The U.S. Supreme Court ruled in 2012 that life without parole for crimes committed as juveniles violates the Eighth Amendment, which bars "excessive" bail, fines and "cruel and unusual punishments." Four years later, the high court heard Montgomery's case and made their earlier ruling retroactive -- finally giving Montgomery a shot at parole after 53 years.

The court ruled that juvenile offenders "must be given the opportunity to show their crime did not reflect irreparable corruption; and, if it did not, their hope for some years of life outside prison walls must be restored."

At his first two parole hearings -- in 2018 and 2019 -- he was denied release. At both hearings, two of the three board members voted to grant him his release from prison and one voted to keep him imprisoned. At the time, parole decisions had to be unanimous.

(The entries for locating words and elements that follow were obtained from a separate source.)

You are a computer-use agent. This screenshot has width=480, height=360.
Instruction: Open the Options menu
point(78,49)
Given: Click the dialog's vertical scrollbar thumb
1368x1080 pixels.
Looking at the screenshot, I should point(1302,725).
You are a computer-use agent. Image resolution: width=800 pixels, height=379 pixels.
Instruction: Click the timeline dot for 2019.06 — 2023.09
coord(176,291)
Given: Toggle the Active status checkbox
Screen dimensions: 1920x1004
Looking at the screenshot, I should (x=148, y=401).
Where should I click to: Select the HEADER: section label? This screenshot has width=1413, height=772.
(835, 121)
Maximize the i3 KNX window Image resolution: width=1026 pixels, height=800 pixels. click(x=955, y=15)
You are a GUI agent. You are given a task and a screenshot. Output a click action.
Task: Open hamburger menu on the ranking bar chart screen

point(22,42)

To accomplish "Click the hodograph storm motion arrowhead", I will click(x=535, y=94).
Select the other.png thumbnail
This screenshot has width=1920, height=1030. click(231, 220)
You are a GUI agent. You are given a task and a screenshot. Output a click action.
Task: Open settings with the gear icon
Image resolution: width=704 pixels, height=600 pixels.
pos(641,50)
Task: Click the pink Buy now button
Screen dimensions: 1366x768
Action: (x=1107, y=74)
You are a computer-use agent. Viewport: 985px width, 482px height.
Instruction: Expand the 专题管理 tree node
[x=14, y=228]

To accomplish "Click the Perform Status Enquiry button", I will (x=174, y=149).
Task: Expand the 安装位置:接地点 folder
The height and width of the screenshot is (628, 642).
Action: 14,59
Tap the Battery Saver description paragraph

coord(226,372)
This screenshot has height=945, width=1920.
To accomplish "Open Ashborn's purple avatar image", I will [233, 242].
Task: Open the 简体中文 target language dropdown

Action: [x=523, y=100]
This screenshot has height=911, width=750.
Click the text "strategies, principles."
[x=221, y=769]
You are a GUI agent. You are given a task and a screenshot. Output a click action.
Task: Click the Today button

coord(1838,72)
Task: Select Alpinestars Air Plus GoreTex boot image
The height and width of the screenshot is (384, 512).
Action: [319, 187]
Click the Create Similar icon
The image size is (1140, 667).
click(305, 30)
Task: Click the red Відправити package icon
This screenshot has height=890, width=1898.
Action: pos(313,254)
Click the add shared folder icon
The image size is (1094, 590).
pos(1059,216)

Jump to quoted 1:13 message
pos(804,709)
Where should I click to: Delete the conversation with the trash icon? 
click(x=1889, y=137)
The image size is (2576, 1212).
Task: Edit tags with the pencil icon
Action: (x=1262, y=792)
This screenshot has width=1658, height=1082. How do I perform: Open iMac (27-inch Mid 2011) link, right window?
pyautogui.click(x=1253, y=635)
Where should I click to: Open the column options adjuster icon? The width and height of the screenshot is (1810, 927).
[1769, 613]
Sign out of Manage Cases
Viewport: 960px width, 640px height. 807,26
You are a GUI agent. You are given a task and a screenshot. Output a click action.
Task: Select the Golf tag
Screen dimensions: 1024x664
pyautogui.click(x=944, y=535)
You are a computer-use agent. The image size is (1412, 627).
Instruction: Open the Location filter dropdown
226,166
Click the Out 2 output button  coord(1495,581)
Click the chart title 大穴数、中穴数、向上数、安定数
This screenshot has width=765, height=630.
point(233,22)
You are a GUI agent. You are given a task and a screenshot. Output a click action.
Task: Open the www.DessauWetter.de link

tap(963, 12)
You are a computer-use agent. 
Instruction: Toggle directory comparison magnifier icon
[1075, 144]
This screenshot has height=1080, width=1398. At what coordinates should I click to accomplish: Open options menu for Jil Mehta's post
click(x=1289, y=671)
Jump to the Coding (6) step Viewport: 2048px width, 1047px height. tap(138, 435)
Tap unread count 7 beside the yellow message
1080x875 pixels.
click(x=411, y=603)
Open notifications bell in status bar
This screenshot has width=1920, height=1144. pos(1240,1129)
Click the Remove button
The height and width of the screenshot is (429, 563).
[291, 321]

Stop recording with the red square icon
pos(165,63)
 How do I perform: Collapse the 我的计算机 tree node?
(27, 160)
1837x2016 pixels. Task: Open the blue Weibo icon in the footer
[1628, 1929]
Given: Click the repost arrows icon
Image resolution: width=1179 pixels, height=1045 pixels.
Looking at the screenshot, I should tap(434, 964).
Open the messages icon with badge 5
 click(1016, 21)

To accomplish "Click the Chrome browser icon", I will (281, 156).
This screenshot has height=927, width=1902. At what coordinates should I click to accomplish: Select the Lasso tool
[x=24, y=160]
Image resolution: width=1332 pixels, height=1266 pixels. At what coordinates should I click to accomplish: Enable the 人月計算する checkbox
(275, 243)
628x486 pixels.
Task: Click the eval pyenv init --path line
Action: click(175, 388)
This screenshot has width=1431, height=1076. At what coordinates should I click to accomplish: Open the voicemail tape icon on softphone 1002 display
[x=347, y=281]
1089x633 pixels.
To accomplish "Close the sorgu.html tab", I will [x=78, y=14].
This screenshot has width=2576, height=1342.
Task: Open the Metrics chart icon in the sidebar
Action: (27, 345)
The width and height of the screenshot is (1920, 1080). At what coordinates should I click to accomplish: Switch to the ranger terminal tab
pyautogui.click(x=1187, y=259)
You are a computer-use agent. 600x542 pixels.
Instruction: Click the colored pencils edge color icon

Earlier this year, however, Louisiana changed its law to require only a majority vote if an inmate meets certain conditions -- meaning Montgomery would be freed if he got another 2-1 vote in his favor.

The dissenting voter who voted against releasing Montgomery in 2019 said that he hadn't presented enough programs in prison. But Andrew Hundley, one of the people who was released as a result of Montgomery vs. Louisiana and director of the Louisiana Parole Project, said that Angola did not offer such programs for decades of his sentence.

"It was the most violent prison in America. There wasn't this idea of rehabilitation and that prisoners should take part in programming to rehabilitate themselves," he told The Atlantic. "That culture didn't exist and there weren't programs. You just woke up every day trying not to get killed."

Hundley added that he's felt like it's his "life's work" to get Montgomery and others like him out of prison.

"Henry was in prison 18 years before I was born. And I've been home five and a half years now."